* [EXERCISE DIRECTIONS]
Could you print, exactly and without pictures, only the lines from the one with "Where should I" through the end of the records below?

== Segment start ==

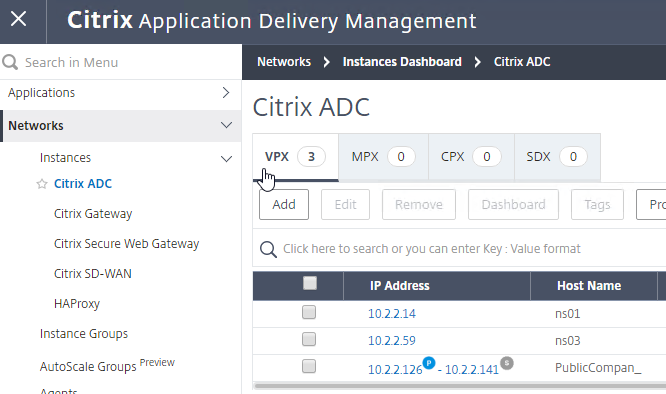Click the Add button
Screen dimensions: 666x394
click(x=284, y=205)
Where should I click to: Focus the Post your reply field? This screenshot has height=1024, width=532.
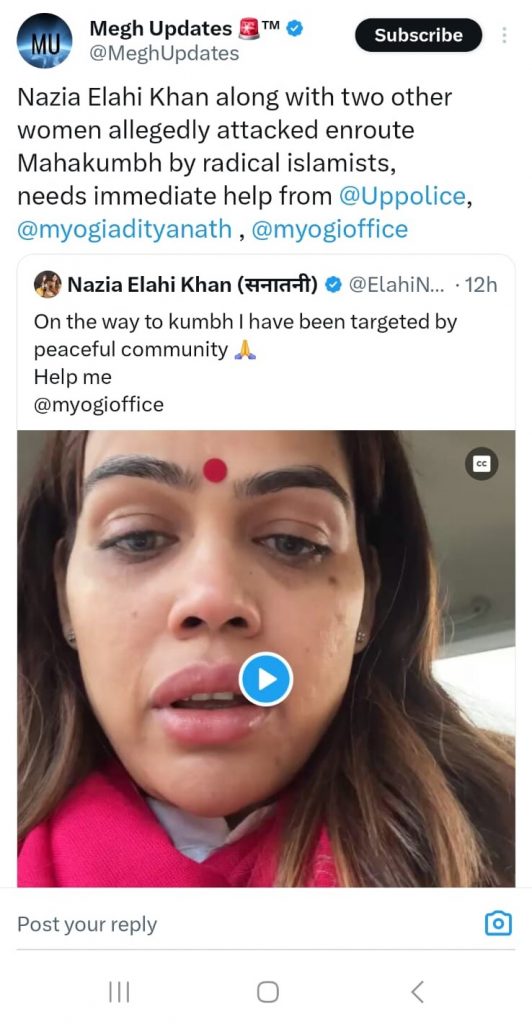coord(248,924)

== Segment end ==

* [RESPONSE BOX]
Where should I click to: Focus the Post your reply field? This screenshot has height=1024, width=532.
coord(248,924)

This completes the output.